Fundamental reality is the physical nature of things. There's no human language overlaid on top of it; things just exist. This is the world that the field of physics describes.
Constructed reality: this is the everyday world we live in, from our default perspective without an emotional layer added. It's what makes a collection of green cells a plant, or a hunk of metal a car.
Subjective reality: this is the layer of meaning we impart onto the physical world. When I see my coworker who I find annoying, I impart "essence of annoying" onto him. He's not just a collection of living tissue (fundamental reality), nor is he a human (constructed reality). He's now "my annoying coworker." Humans are meaning-making machines, and building a subjective reality is how an individual makes sense of constructed reality.
Let's take a basic example:
Fundamental reality: molecules of carbon, hydrogen, oxygen, and other elements
Constructed reality: a shoe
Subjective reality: a cool shoe
Experience with mindfulness meditation quiets our senses of constructed and subjective reality, allowing you to drop into fundamental reality. When you focus on the sensations of your breath, you're simply noticing what is, without anything added on top of it. You're escaping the story the human mind adds to everything it encounters, and you develop an ability to recognize what is fundamental to the world.
Why is this important?
Because subjective reality is where we suffer. We imagine stories about the way the world should be, then experience emotional pain when the world doesn't live up to our stories. But these standards and stories don't actually exist. We made them all up.
In Buddhist philosophy, moving away from constructed reality and towards fundamental reality is moving closer to profound truth. And the truth shall set you free from suffering.
The trick is to operate in constructed reality with fundamental reality in the backdrop. Maintaining an awareness of fundamental reality (or as is often said in mindfulness: "seeing things as they are") informs an effective constructed reality.
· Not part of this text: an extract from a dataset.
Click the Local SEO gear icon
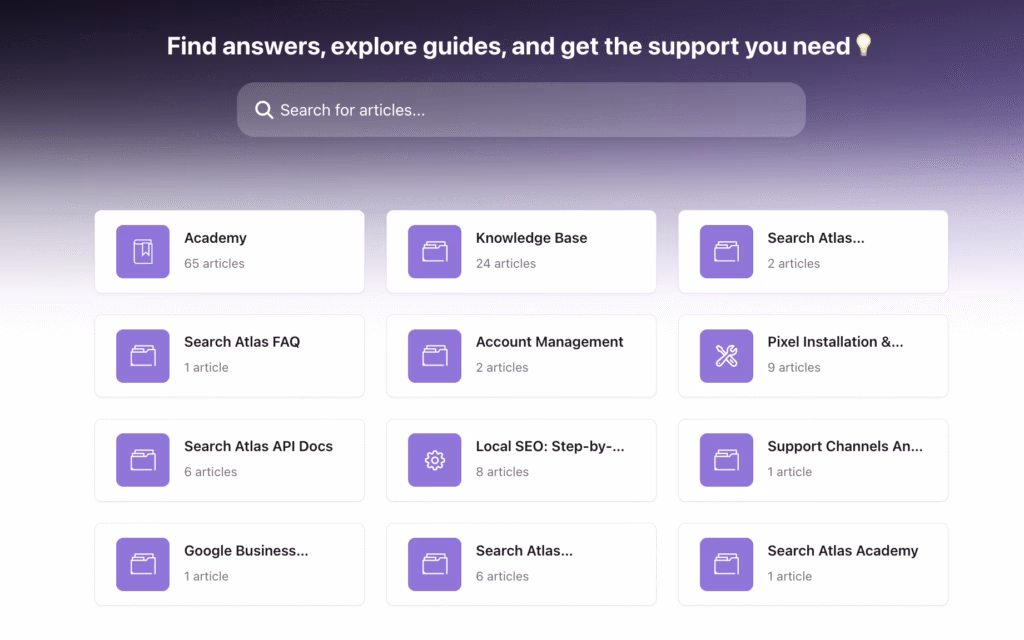This screenshot has height=640, width=1024. pos(434,460)
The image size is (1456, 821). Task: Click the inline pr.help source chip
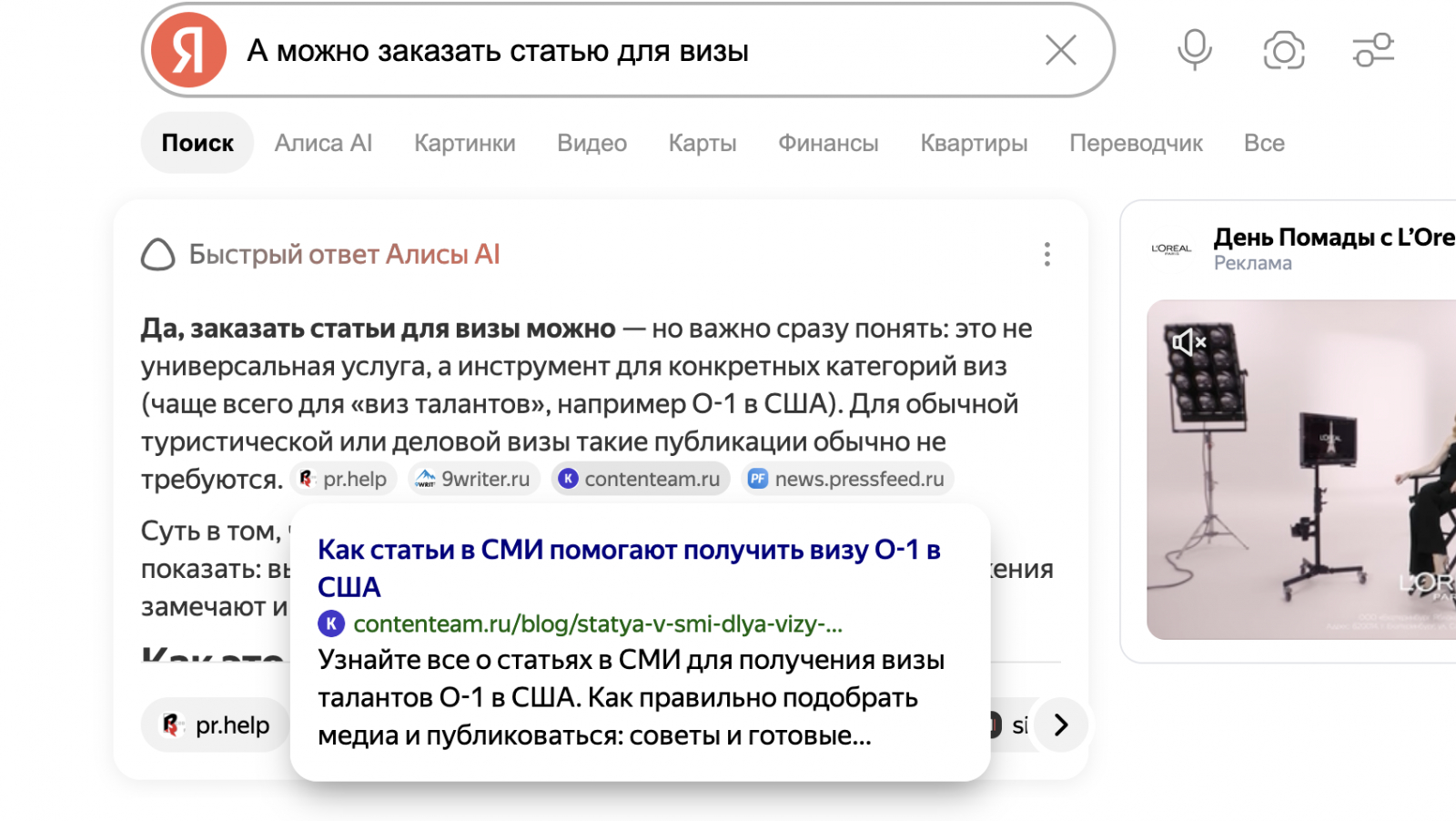344,479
One reality from 3 different points of view, reliant on each other for happiness and practical utility.
Your prompt for today:
This isn't a complicated concept; in fact it's one of the most basic ideas about how we view the world (read the shoe example again if it isn't clear yet). Everyone has had a personal experience of shifting their perspective between these realities, so pick a time when this shift happened for you and write about what it was like.